The music world is throwing its collective fist in solidarity with singer-songwriter Taylor Swift over her recent emancipation movement from her back catalog. For those not adjacent to Squad, the musical rights to Swift’s first five albums were sold under her by her old label, seeing the singer decide it would be a good time to go back and re-record all those previous recordings in their entirety (with bonus tracks and the benefit of years to improve), reclaiming his songs from the corporate brawl. It’s an act guaranteed to thrill longtime fans – while also leaving the money men furious. This is what you call a two-iron.

Either way, the idea of ​​a mature and thoughtful Taylor Swift singing songs she wrote and performed as a teenager (albeit a really talented teenager) is pure happiness for Swift aficionados. As our own Saloni Gajjar noted in his review of Without fear (Taylor version)– the first of five Swift albums picked up – hearing Swift revisit his old material is an experience on many levels. (You know, in case anyone is thinking, “I love this Taylor Swift, but she should have more feelings.”) Dive into one of those diapers on Tuesday Last show, host and Taylor Swift fan Stephen Colbert was one of those who scanned the singer’s reinterpreted work, in his case for confirmation that he himself provided the inspiration for Forever’s melancholy hymn to unrequited love, “Hey Stephen.

Now before you laugh, Colbert showed a clip of The Colbert report where Swift had sent Colbert, then employed by Comedy Central, an original Always CD, inscribed: “Stephen, my family and I are huge fans. I love Taylor Swift. And, to another, the current Swift, appearing from a distance on Colbert’s new CBS field, seemed terribly knowledgeable about Colbert’s entire life and movements. “No, Stephen,” Swift chuckled at the very thought of the old one. Strangers with Candy Co-star could have sent teen Taylor Swift on a romantic writing frenzy, “I mean, I first recorded this song in 2008, I think it was like 18.” So that seals that. You know, even though, in Colbert’s discussion of how old he was then, Swift gave his exact age, up to the hour.

Well, that doesn’t prove anything. After all, as Swift hesitated, anyone who has even glanced at Stephen Colbert’s Wikipedia page is very familiar with the exact location of his work desk, which window to look with, perhaps with binoculars. (Maybe throw stones to get her attention.) Or that he once waited for tables in a Chicago pizzeria in 1989, or what his social security number is. It’s just out there in the ether, and if young Taylor’s vision board includes a picture of a delicious slice of pepperoni pizza (alongside, of course, multiple, carefully cropped photos of Stephen Colbert’s face), well, that’s just because she was really hungry for pizza when she wrote ” Salut Stephen. (There’s also a pint of ice cream on the set – is Colbert going to make a federal case about Swift’s penchant for American dream? It’s just sad.) “Don’t flatter yourself,” Swift said to Colbert, not without kindness.

Also, as the acclaimed songwriter continued, if you secretly run over a much older celebrity named Stephen (with a “ph”), you’re not going ahead and putting his name straight into the box. title.
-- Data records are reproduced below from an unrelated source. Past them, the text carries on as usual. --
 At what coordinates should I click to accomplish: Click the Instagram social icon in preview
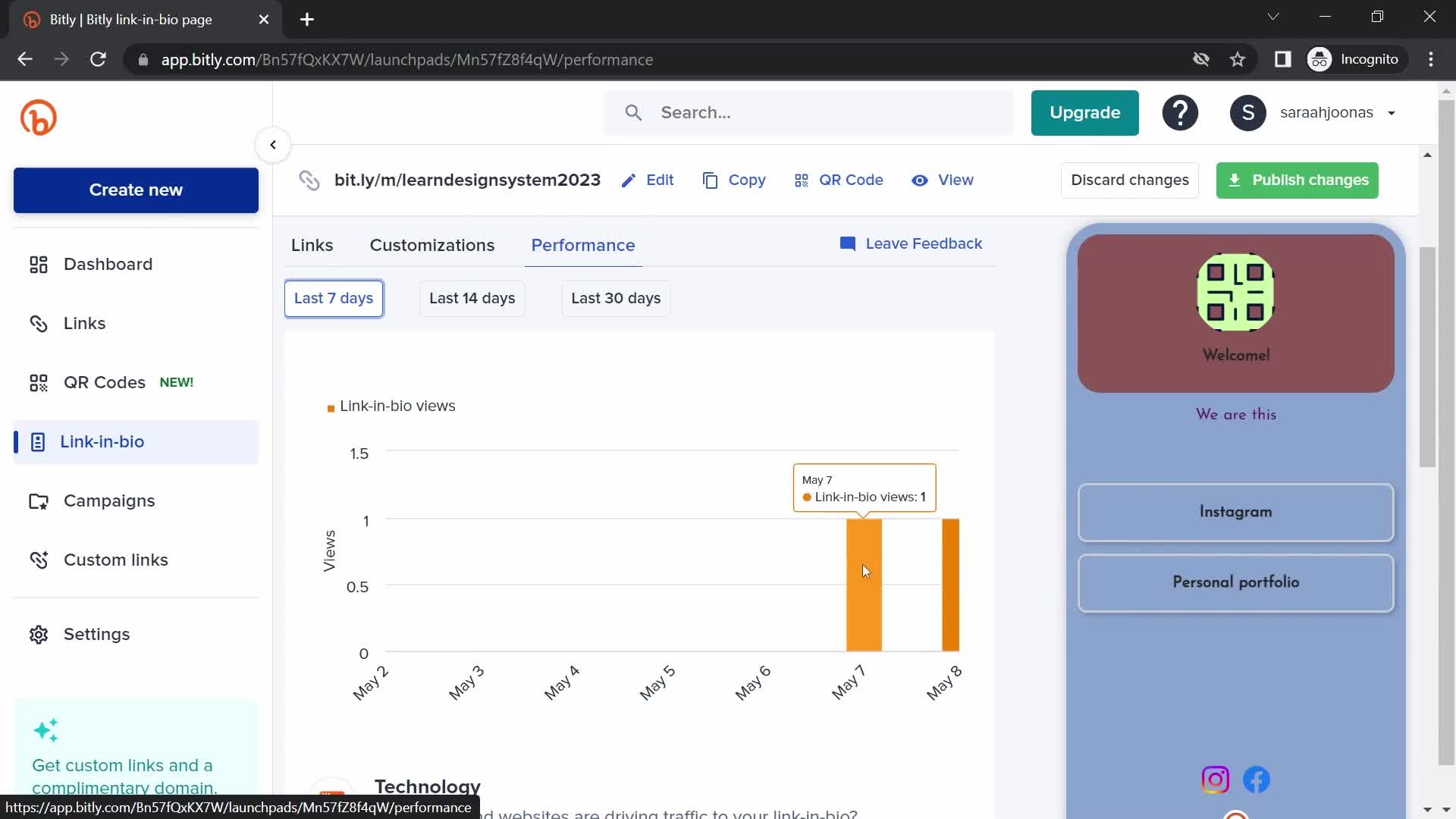click(1215, 779)
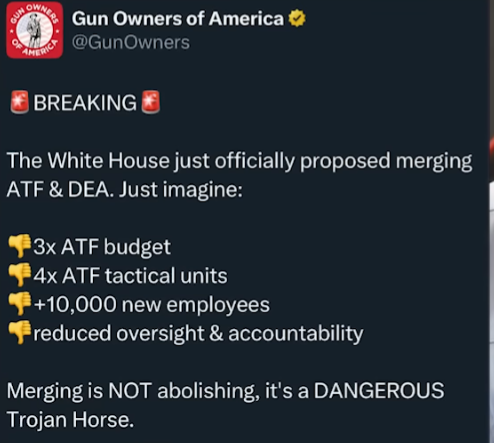Image resolution: width=494 pixels, height=443 pixels.
Task: Open the @GunOwners handle link
Action: 131,42
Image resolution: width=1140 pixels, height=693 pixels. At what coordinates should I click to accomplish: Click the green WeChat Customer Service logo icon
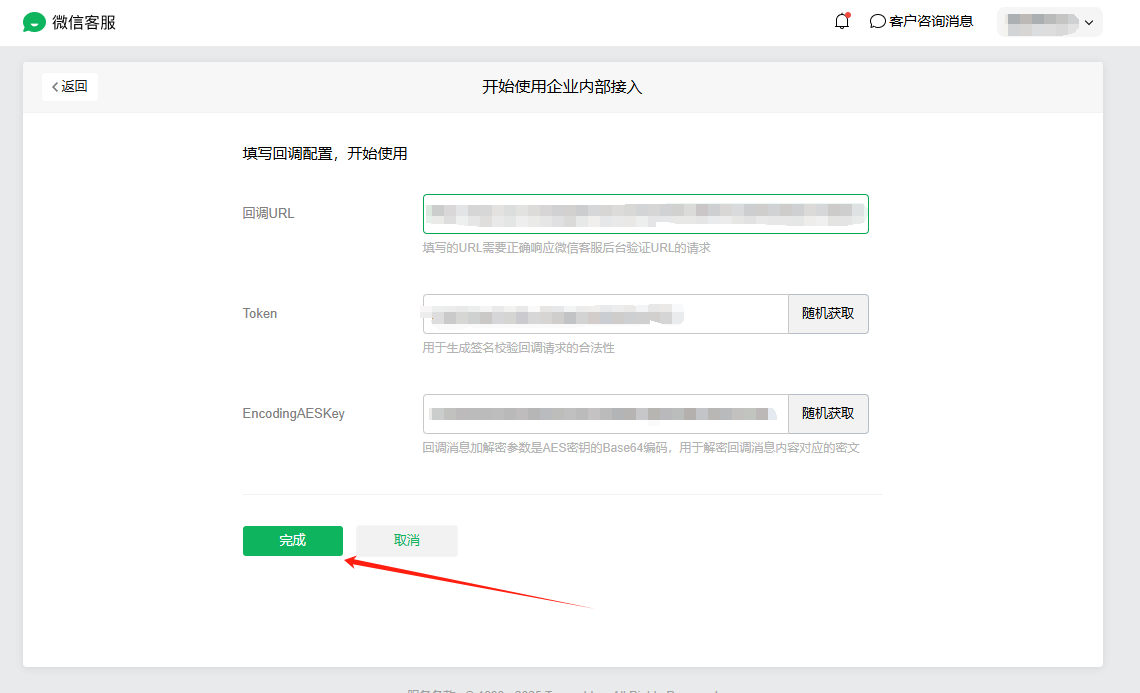(x=35, y=22)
It’s amateur hour. Instead, you call it something innocent, and just pepper the lyrics with specific details about your subject, like he’s 5’11 “and his middle name is Tyrone. Still, this Colbert guy just didn’t want to give up, so Swift (debunking Colbert’s and the internet’s speculations on the real inspiration for “Hey Stephen”), finally revealed the (even older, and probably more famous) the object of her adolescent and current obsession with love. Seriously, Colbert, you are so conceited.